ゴブジ号ことターコイズブルーの1970年式フィアット500Lが手元にいない暮らしは、まだ続く。その2カ月の間はほんのちょっとだけ寂しいような気持ちが自分にふんわりつきまとってるような気がしてたものだけど、同時にいなければいないでチンクエチェントにまつわる何らかの楽しみを見出そうと思えばたやすくできることも知った。
事実、この文をしたためてる現在(=2023年12月)もワケあってゴブジ号とは離れ離れなのだが、楽しむネタには事欠かない。さすがは誕生してから65年以上もの歴史を持ち、それから今の今まで延々と世界中で愛されてきたクルマだけある。今回もそういうクルマだからこそ、のお話だ。

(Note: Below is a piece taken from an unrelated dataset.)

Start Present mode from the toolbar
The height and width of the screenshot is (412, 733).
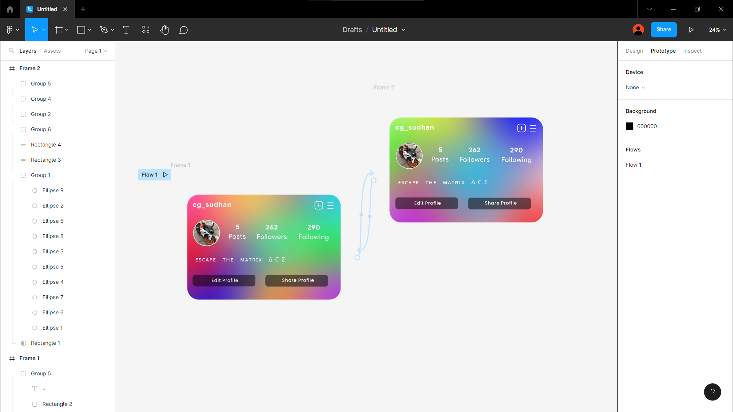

前回はアバルト500eが日本カー・オブ・ザ・イヤーで予想を超える健闘をしたお話をしたわけだが、そこでも記しているとおり、僕は2023年5月に皆さんに先駈けて、それ以前にもお伝えしているとおり──ついでにいうなら現在発売中の“FIAT & ABARTH fan BOOK vol.8”でたっぷり書かせていただいたとおり──イタリアでステアリングを握らせてもらってる。
そのときの国際試乗会そのものはミラノとトリノの真ん中辺りのバロッコという村にあるステランティス・グループのテストコースとその周辺の一般道で行われたのだが、宿泊したのはミラノ・マルペンサ国際空港に隣接したホテルだった。
で、5月17日にマルペンサに到着したのは23時半過ぎだったから当然ながらクローズドだったんで気づいてなかったのだけど、20日に出国カウンターに向けてホテルを出発した朝の7時ちょい前くらいからオープンしていて、そこで気がついた。マルペンサ空港の施設の中にヌォーヴァ・チンクエチェントがいるのだ。ただし自動車としてではなく、お土産物の陳列台として。
日本ではクルマを陳列台にしてるのなんて、見かけたことがない。いろいろ大人の事情もあるのだろうけど、それより何より日本を代表する歴史的なクルマ、もっと突っ込むなら日本という国を象徴するようなクルマが存在しない、ということが大きいのかもしれない。
けれど、イタリアにはフィアット500がある。クルマにさほど詳しくない人であってもパッと見ただけでイタリアを連想するような、まさしく象徴的な存在。イタリアの商品を飾るのにこれほど相応しいクルマはないじゃないか。彼らのそんな声が聞こえてきそうだ。
半身にカットされ、フロントフードを開けたその中とルーフに菓子が並べられた、フィアット500F。フロントフードの下にはグロンドーナのクッキー、ルーフのソフトトップの上にはボニファンティのパネットーネ、だ。
へぇー、クリスマスの時期じゃなくて春先にパネットーネ推しをすることもあるんだなぁ……。ボケ〜ッとそんなことを思った瞬間、僕はあることに気がついて、軽くビックリした。
えっ? マイアーニじゃないじゃん……。